TASK ITEM
Print, exactly as given, each line of the data from the line containing "Given: Go to" up to and including its last line.

RECORDS
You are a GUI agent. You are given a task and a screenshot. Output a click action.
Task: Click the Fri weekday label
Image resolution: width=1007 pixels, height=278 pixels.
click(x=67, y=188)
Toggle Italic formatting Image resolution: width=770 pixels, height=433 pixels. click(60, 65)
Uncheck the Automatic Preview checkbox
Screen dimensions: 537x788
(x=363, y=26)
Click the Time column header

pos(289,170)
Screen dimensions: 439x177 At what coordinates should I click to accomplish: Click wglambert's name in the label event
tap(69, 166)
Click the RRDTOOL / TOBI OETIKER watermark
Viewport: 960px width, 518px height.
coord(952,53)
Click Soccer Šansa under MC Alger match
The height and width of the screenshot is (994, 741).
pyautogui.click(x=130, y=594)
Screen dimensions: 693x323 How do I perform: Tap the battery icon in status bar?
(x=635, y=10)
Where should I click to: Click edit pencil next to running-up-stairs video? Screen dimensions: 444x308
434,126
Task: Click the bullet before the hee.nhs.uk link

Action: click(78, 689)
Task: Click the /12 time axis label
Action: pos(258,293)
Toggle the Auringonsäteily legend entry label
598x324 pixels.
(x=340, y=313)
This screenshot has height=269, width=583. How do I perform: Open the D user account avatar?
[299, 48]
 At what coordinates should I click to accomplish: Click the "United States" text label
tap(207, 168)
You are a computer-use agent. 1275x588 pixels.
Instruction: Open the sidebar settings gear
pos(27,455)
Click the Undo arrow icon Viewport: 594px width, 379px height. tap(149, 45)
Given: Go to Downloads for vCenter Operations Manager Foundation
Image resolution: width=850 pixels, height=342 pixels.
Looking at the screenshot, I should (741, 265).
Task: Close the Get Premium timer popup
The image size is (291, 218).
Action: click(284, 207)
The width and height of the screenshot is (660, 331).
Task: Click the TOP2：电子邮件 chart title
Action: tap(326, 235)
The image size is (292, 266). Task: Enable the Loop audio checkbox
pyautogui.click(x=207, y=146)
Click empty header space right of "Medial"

EXERCISE ANSWER
Given: Go to Downloads for vCenter Operations Manager Foundation
Image resolution: width=850 pixels, height=342 pixels.
Looking at the screenshot, I should (741, 265).
Task: Close the Get Premium timer popup
The image size is (291, 218).
Action: click(284, 207)
The width and height of the screenshot is (660, 331).
Task: Click the TOP2：电子邮件 chart title
Action: tap(326, 235)
The image size is (292, 266). Task: Enable the Loop audio checkbox
pyautogui.click(x=207, y=146)
Click empty header space right of "Medial"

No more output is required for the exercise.